DID YOU KNOW: In 1980, the Grammys gave awards in Rock categories for the first time. “Hot Stuff” won Donna the award for Best Female Rock Vocal Performance, making her the first woman to win a Grammy in the Rock field.
1989: A new art form. After years of writing songs and designing her own costumes, Donna pushes herself further when she begins exhibiting her paintings at galleries around the country. She soon gains a reputation as a notable visual artist.
1980-2012: Home life. Because she doesn’t want her family to live under the shadow of her stardom, Donna puts all of her awards in a box that she keeps in the barn on her California ranch.

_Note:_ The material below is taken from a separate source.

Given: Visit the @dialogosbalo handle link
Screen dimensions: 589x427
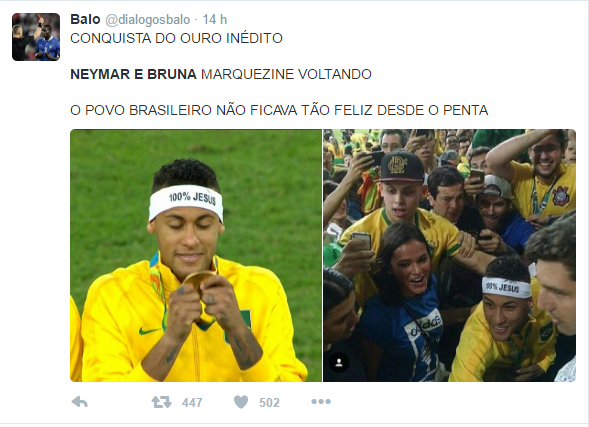Looking at the screenshot, I should pyautogui.click(x=148, y=20).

1980 – 2012: Keep the faith. Donna prays every night, no matter what. Bruce remembers that sometimes, as they were talking before going to sleep, she would forget if she’d prayed. She’d get out of bed and talk to God for a moment, just to be sure.
The Grammys: She didn’t display them in her home, but Donna still received plenty of industry awards. Donna was nominated for 18 Grammy Awards and won five. Impressively, these Grammys were awarded in four different genres: rock, dance, R&B, and inspirational.
Wihch 1997 British film features an iconic, all-male dance number set to "Hot Stuff"?
The Full Monty
DID YOU KNOW? In 1998, almost 20 years after winning the first Grammy for Female Rock Vocal Performance, Donna also wins the first Grammy for Best Dance Recording. The winning song, “Carry On,” is another collaboration with Giorgio.
The American Music Awards: Donna wins three AMAs in 1980, for Favorite Pop/Rock Female Artist, Favorite Soul/R&B Female Artist, and Favorite Pop/Rock Single for “Bad Girls.” In her career, she wins six AMAs, out of 12 nominations.
The Walk of Fame: In 1992, Donna is honored with a star on the Hollywood Walk of Fame.
The Rock and Roll Hall of Fame: Donna passed away on May 17, 2012, and in 2013, she was finally inducted into the Rock and Roll Hall of Fame, on her fifth nomination. Her induction ceremony featured appearances by Kelly Rowland, Jennifer Hudson, and Donna’s family: Bruce, Mimi, Brooklyn, and Amanda.
The Library of Congress: In 2012, the Library of Congress added “I Feel Love” to the National Recording Registry, signaling its position as a historically important work of art.
From Diva to Diva: Upon her death, a vast number of artists paid tribute to Donna, including Aretha Franklin, Dolly Parton, and Barbra Streisand. Beyoncé has spoken publicly about how much her own music has been inspired by Donna’s example, while musicians like Madonna, Rihanna, and Janet Jackson still carry on her legacy of creating unapologetically powerful music by and about women.